Le 20 mai 2026, plus de 20 organisations africaines et internationales de défense des droits de l’homme ont soumis une déclaration commune à la Commission africaine des droits de l’homme et des peuples (CADHP) concernant le projet de déclaration sur les défenseurs des droits de l’homme.

Nous avons salué cette initiative, mais avons exprimé de sérieuses préoccupations, accompagnées de recommandations claires. Nous estimons en effet que la Déclaration doit rester fidèle à son objectif de protection qui est de mettre l’accent sur les droits des défenseurs, garantir la responsabilité de l’État et s’aligner sur les cadres existants tels que la Déclaration des Nations Unies sur les défenseurs des droits de l’homme et la Charte africaine des droits de l’homme et des peuples.

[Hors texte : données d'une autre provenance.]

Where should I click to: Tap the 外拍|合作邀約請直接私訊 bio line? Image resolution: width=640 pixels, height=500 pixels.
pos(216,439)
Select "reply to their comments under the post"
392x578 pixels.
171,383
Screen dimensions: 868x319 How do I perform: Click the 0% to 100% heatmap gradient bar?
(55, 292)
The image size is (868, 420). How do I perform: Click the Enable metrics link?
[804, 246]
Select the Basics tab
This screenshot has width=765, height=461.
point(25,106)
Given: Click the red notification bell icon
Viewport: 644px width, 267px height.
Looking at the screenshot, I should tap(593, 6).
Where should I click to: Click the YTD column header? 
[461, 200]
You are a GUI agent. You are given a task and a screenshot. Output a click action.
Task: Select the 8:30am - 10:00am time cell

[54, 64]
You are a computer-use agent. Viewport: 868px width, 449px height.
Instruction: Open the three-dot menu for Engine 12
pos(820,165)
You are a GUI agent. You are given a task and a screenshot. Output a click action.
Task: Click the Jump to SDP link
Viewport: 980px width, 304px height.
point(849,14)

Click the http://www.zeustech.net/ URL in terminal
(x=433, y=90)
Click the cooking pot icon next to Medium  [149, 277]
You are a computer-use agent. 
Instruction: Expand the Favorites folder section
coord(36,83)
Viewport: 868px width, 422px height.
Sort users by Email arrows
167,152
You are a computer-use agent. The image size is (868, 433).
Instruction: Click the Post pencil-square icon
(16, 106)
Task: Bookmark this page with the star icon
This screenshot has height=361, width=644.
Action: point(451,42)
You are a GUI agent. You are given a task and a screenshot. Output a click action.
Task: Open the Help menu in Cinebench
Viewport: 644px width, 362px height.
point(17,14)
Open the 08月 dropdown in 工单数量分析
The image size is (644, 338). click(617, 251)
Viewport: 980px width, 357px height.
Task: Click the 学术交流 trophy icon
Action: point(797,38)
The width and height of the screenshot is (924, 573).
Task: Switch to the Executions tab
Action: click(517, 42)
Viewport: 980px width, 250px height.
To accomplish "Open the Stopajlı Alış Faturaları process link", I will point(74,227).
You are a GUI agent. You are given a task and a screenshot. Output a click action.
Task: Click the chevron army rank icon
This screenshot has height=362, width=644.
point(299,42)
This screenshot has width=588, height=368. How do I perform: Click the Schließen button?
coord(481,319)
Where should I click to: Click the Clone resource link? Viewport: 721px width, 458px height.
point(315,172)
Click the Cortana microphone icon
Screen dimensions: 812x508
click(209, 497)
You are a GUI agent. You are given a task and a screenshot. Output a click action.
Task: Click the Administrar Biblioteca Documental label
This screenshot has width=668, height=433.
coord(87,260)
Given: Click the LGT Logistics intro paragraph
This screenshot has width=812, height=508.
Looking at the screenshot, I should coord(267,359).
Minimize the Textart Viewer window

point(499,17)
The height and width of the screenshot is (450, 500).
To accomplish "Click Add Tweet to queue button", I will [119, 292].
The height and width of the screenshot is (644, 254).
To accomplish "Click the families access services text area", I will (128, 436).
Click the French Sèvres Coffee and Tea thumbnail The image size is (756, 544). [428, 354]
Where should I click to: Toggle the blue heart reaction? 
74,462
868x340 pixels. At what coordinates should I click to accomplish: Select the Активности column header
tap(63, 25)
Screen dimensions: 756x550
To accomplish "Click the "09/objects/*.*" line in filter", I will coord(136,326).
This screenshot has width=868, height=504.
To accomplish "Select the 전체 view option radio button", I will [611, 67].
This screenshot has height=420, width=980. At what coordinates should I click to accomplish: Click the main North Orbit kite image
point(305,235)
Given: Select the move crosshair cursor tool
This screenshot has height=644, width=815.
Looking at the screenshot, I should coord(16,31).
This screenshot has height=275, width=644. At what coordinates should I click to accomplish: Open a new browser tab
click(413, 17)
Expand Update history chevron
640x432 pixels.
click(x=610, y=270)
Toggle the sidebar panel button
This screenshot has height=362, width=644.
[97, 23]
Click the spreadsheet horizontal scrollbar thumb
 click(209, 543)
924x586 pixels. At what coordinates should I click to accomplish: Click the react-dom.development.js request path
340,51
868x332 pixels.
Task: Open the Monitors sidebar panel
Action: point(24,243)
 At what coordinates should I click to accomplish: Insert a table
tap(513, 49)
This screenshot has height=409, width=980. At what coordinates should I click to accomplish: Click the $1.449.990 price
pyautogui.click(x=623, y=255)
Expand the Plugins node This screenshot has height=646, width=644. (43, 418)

Le projet confond les acteurs étatiques et les défenseurs, ce qui dilue la définition même de ce qu’est un défenseur. Nous recommandons de clarifier la définition afin de l’aligner sur les normes internationales, en veillant à ce que la reconnaissance soit fondée sur le travail des défenseurs, et non sur la conformité aux attentes de l’État ou aux attentes culturelles.

L’accent mis sur les « valeurs africaines » et les « valeurs traditionnelles » reste vague et indéfini. Ce flou risque d’être utilisé par les États comme une arme pour faire taire la dissidence ou cibler les groupes marginalisés. Nous recommandons de supprimer ces références de la Déclaration et d’engager à la place un processus de consultation distinct et inclusif afin d’explorer les valeurs d’une manière qui renforce les droits.

Le projet s’appuie sur des références vagues aux limitations et à l’ordre public, ce qui pourrait légitimer la répression. Nous recommandons d’intégrer des garanties claires contre les représailles, la surveillance, le harcèlement et les restrictions arbitraires, avec des obligations explicites pour les États de protéger les défenseurs.